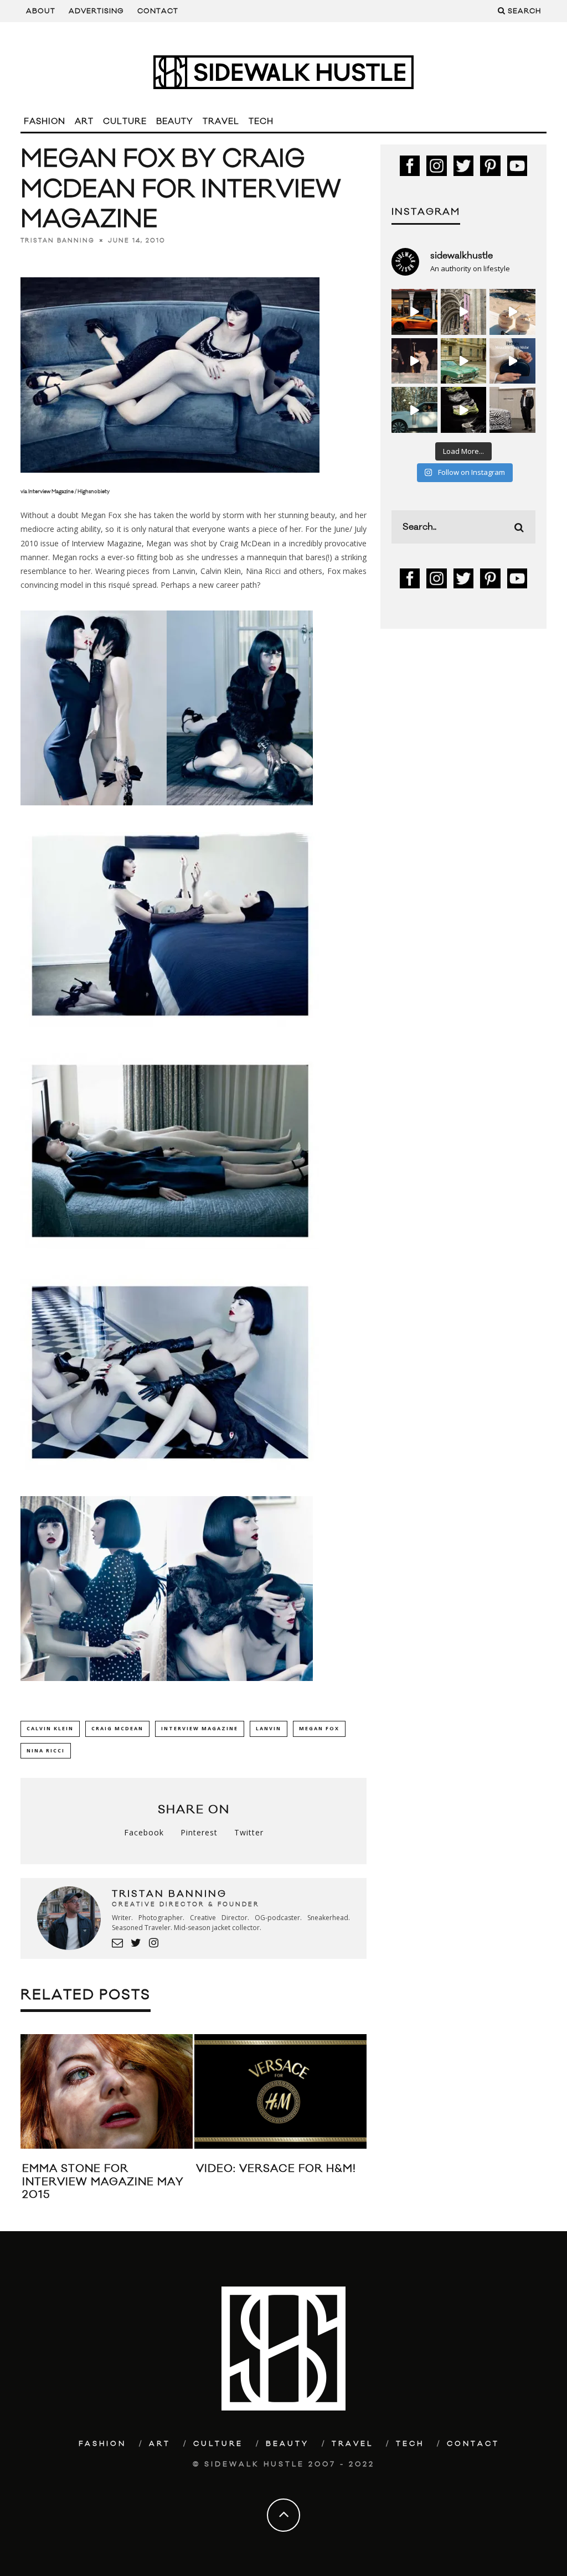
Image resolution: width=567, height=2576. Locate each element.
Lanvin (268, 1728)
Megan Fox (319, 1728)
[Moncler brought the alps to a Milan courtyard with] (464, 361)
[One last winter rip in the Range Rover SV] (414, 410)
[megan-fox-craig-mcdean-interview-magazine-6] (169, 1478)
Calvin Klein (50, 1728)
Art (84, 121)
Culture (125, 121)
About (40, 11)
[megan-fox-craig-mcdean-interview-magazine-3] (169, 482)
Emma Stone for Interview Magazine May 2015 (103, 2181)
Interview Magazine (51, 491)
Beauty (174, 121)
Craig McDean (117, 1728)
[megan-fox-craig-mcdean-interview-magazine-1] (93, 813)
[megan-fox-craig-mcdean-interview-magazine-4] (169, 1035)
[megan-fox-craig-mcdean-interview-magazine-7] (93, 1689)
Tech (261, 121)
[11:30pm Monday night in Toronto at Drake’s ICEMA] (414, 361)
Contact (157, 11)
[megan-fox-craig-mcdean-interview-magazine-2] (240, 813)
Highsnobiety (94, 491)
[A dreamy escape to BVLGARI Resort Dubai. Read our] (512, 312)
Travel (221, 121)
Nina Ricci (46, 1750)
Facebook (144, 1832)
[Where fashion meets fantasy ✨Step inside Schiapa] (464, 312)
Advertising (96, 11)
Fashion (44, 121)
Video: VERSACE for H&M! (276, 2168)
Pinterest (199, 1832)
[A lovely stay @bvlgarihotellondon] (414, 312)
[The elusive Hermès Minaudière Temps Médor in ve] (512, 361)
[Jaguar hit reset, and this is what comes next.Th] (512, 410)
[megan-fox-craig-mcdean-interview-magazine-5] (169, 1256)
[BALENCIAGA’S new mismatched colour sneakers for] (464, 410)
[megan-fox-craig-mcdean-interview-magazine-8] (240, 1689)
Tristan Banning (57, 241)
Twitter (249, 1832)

* * *

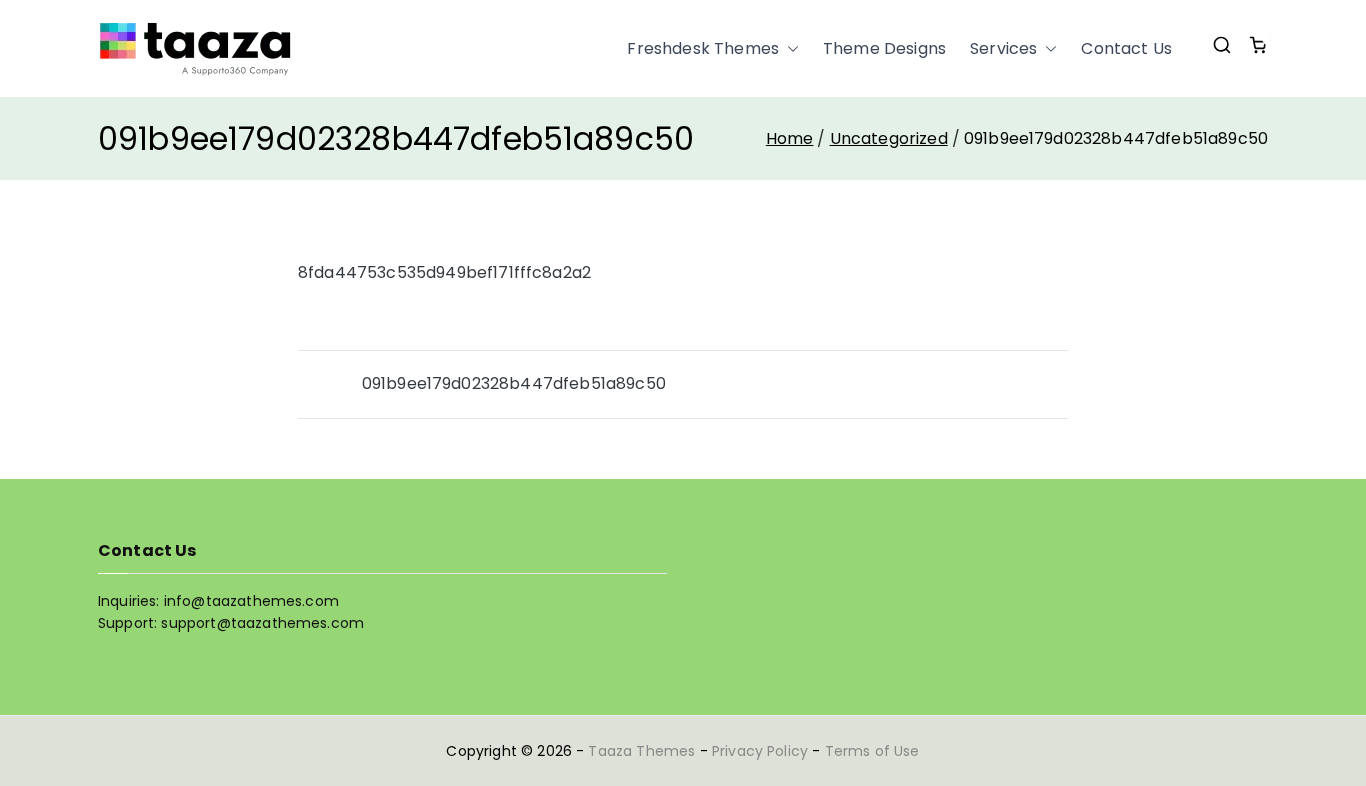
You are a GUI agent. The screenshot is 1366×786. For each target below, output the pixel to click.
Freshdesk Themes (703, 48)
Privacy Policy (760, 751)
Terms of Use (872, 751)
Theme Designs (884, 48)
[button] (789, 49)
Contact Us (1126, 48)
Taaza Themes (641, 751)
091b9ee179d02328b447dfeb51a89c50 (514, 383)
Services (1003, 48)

* * *

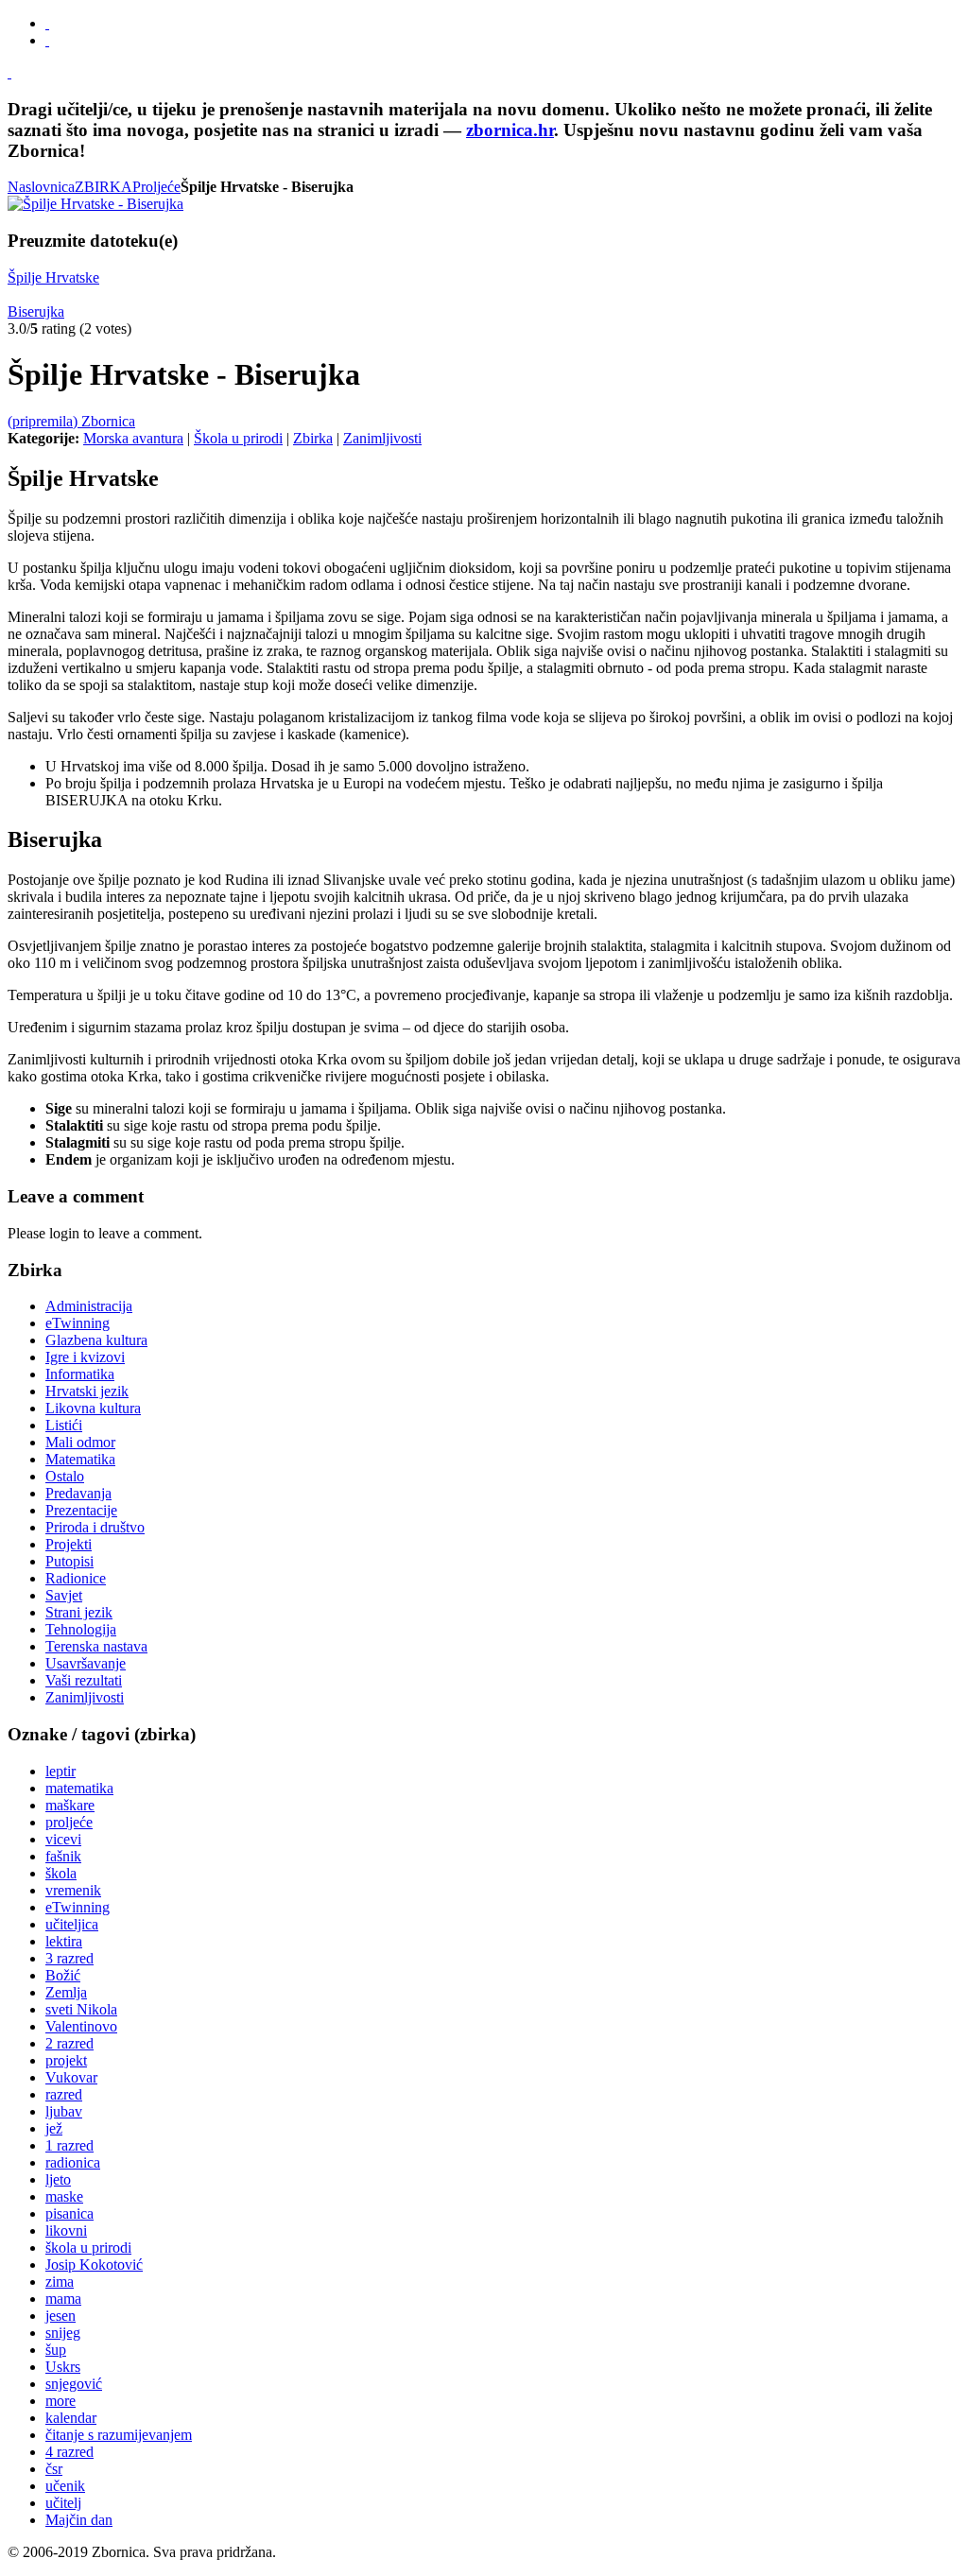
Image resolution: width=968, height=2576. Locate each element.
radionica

## ACTION ITEM:
The response should be the listing above, limited to the lines between the one holding "[megan-fox-craig-mcdean-interview-magazine-4] (169, 1035)" and the one holding "Twitter (249, 1832)", inclusive, reproduced exactly.

## COMPLETED EXERCISE:
[megan-fox-craig-mcdean-interview-magazine-4] (169, 1035)
[megan-fox-craig-mcdean-interview-magazine-7] (93, 1689)
Tech (261, 121)
[11:30pm Monday night in Toronto at Drake’s ICEMA] (414, 361)
Contact (157, 11)
[megan-fox-craig-mcdean-interview-magazine-2] (240, 813)
Highsnobiety (94, 491)
[A dreamy escape to BVLGARI Resort Dubai. Read our] (512, 312)
Travel (221, 121)
Nina Ricci (46, 1750)
Facebook (144, 1832)
[Where fashion meets fantasy ✨Step inside Schiapa] (464, 312)
Advertising (96, 11)
Fashion (44, 121)
Video: VERSACE for H&M! (276, 2168)
Pinterest (199, 1832)
[A lovely stay @bvlgarihotellondon] (414, 312)
[The elusive Hermès Minaudière Temps Médor in ve] (512, 361)
[Jaguar hit reset, and this is what comes next.Th] (512, 410)
[megan-fox-craig-mcdean-interview-magazine-5] (169, 1256)
[BALENCIAGA’S new mismatched colour sneakers for] (464, 410)
[megan-fox-craig-mcdean-interview-magazine-8] (240, 1689)
Tristan Banning (57, 241)
Twitter (249, 1832)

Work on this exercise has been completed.